* Source material

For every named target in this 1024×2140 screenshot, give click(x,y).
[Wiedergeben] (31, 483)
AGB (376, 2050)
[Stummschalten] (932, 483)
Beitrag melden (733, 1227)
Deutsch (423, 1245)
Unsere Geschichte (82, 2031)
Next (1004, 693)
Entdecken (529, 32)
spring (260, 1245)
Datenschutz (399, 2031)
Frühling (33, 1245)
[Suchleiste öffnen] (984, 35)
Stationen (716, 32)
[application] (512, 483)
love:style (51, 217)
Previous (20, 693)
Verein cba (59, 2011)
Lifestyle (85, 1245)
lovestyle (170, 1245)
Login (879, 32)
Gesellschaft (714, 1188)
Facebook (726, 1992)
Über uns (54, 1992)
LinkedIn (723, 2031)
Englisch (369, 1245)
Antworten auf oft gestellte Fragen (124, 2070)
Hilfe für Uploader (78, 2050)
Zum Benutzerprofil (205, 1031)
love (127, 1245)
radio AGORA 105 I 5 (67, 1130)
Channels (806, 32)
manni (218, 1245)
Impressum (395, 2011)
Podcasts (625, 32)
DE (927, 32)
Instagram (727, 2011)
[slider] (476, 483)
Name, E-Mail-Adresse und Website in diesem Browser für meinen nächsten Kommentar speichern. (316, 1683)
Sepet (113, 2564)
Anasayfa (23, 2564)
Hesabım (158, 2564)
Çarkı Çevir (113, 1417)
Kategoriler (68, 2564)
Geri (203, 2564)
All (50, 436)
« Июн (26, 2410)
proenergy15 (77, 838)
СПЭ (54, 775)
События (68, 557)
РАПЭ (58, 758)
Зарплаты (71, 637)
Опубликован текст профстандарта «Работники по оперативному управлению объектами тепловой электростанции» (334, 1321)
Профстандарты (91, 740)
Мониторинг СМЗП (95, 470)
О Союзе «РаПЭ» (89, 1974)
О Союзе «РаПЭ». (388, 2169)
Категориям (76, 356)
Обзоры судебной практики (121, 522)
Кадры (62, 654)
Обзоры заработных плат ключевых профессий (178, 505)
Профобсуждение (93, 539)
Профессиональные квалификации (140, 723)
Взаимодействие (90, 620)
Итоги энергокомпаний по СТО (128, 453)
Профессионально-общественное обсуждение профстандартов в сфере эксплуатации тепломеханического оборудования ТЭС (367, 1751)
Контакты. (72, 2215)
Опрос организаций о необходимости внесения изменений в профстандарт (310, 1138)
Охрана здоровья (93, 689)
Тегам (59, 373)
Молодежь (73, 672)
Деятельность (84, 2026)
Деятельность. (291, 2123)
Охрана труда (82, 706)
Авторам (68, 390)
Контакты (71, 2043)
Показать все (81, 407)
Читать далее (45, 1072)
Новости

* Exercise aim
Lines with "Обзоры": find them in the data and copy each one.

* Task output
Обзоры судебной практики (121, 522)
Обзоры заработных плат ключевых профессий (178, 505)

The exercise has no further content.